Gross!  Wadi Halfa Hilton
 Train across the Sahara – Khartoum to Wadi Halfa

      From my diary: March 8th, 1969 “The train is waiting, the time is 6:45 am, the place is Khartoum, Sudan and the Coopers are there” for an open-air, over-night cross-Sahara train trip. “The train is hot and uncomfortable but interesting. The desert stretches as far as you can see. Mirages appear and disappear. We rode along the Nile for awhile.

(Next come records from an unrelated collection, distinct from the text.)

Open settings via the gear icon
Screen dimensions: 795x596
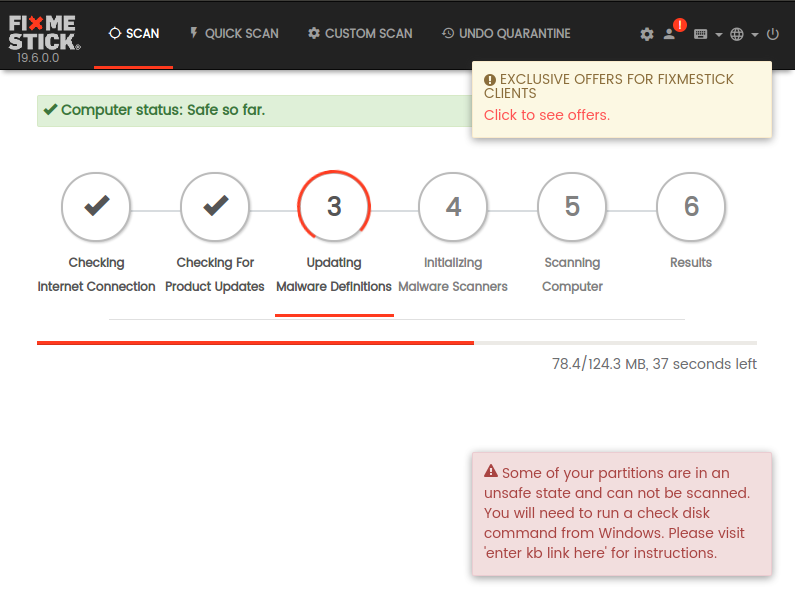pos(647,34)
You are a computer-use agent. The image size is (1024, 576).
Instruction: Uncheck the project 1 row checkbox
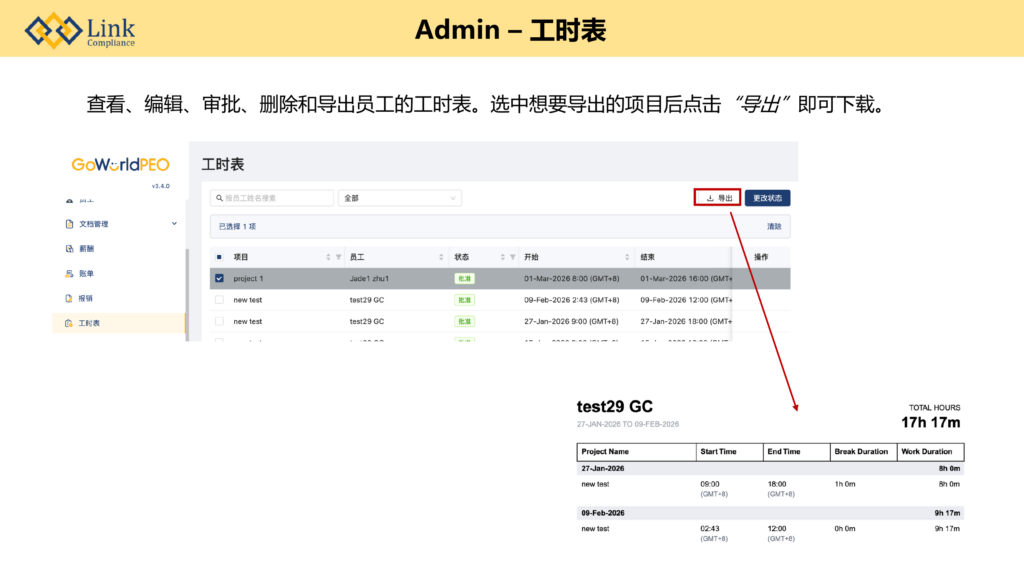(219, 278)
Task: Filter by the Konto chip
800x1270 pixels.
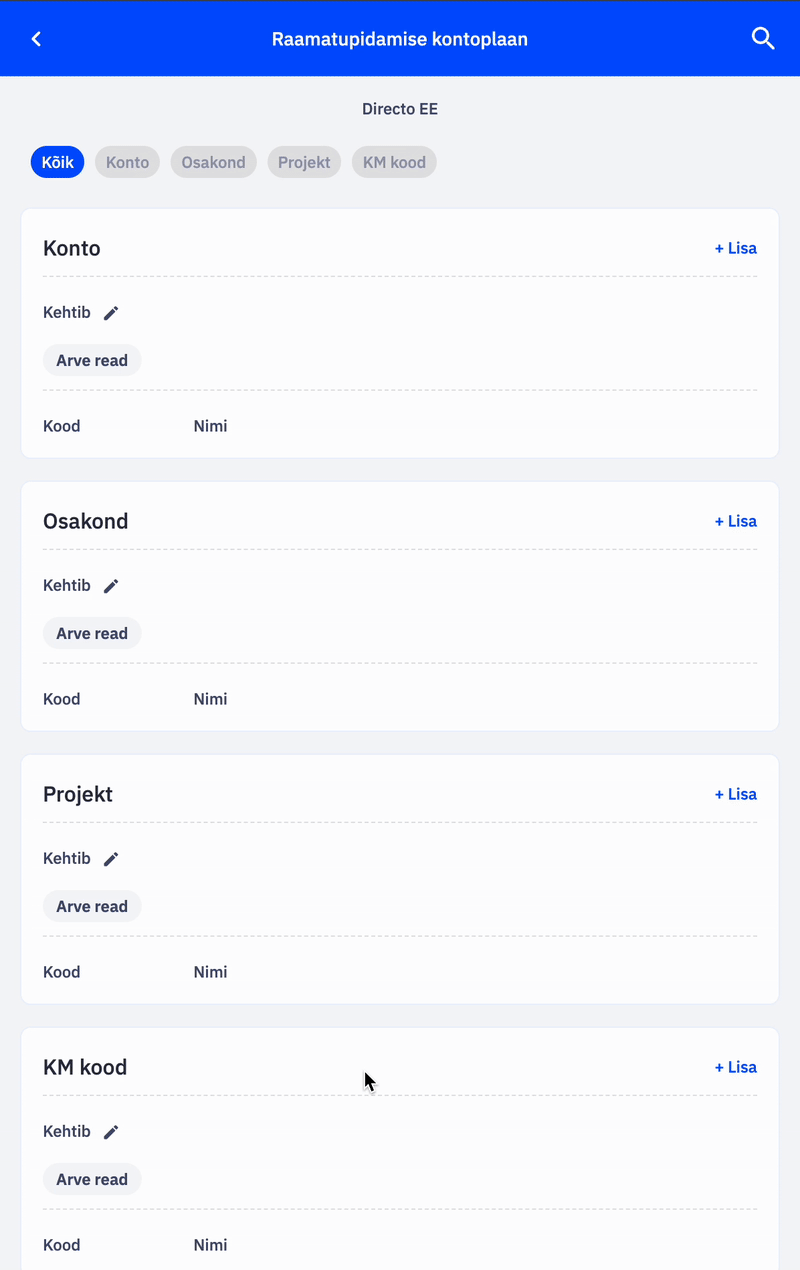Action: point(127,162)
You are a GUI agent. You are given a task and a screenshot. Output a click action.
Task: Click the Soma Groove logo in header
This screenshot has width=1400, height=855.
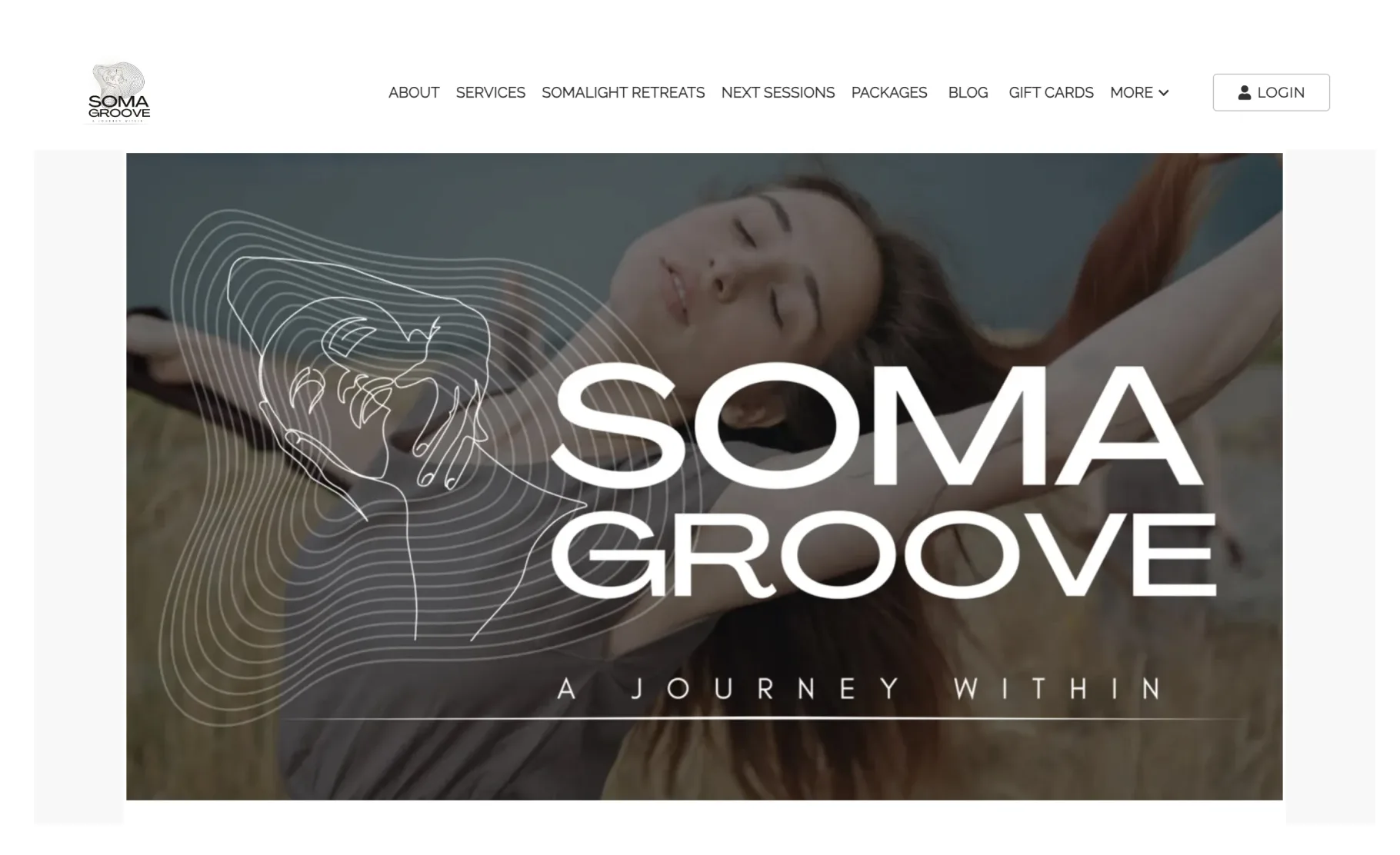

      The people are friendly. The sleeping was really bad, with smoke and dust coming in the windows all the time. There is a common water jug in each car, Mommy, Sarah and I dip our washcloths in there and put them on our heads.  Later, we drink from it because it's all there is!  Gross!”

Wednesday, March 16, 2011

1968-69: Cool!





















Bali:

From my mother’s diary: “December 1968: The color of Bali is extraordinary. Religious ceremonies with all the village walking to the temple – women dressed in batik print wraps, printed tops, towering head-dresses of fruit and vegetables, intricate palm decorations and creations made without benefit of Scotch tape or staple gun, Gamelan band with gongs, drums and xylophone-type instruments. The procession sand festivals are so bright and rich and contrast with a life lived close to the earth; bathing, laundering in streams, working in hot wet paddies, carrying towering loads on heads. Religion is life. A hard god must be appeased at all times by rituals.” House blessings, night processions, monkey dancing, even a funeral, when we saw them, we joined them.



Ngorongoro crater, Serengeti, Africa:


From my mother’s diary: “February 1969: The crater is filled with wildlife living side by side in lush meadow grass with a large lake in the middle. We got a Land Rover with guide and went down into the crater at 9:00am. After a box lunch in a forest clearing, Dede had her first marriage proposal from a Masai moran (he already had one wife). Daddy offered to trade Sarah for one of their spears, but he wanted two girls for one spear.” I recall that we were lucky that the guide rushed in to interpret, resulting in a good laugh and our freedom. Imagine how a handshake and a hand-hewn spear in the African bush could have changed all our lives…




We were living in the far-flung cultures of the world, the astonishing pages of National Geographic realized. It was startling, enchanting and cool!






Monday, March 7, 2011

Fall 1968 - Yellow Submarine


Yellow Submarine
“We don’t wanna go!!” my sisters and I cried. We were furious.

“Listen,” Daddy said. “You can come with me, explore new lands (first stop Disneyland!) and see the world.. Or go to live in the poor house in Osterville. You decide.”  Tough choice.


So we went. On Labor Day weekend, we wailed goodbye to our friends at Penn Station and began our westward circumnavigation. We were really doing it.

A boy-crazy, self-absorbed and rebellious teenager, I began ninth grade in California, beach boys and surfing, Disneyland as promised, then on Hawaii, a tiny hotel on an obscure black sand beach… it all seemed pretty groovy.

Polynesian grass shack
But in a grass shack on Bora Bora, where the passing of days -ten to be exact- was distinguished only by the rattling bicycle of a Frenchman bearing baguette, papayas and fish, I realized my isolation. With and within a family of five people I hardly knew, the year to come seemed an eternity. “Groovy… but BORING” was my diary mantra, punctuated by passages of "cool," "gross" and "REALLY SCARY."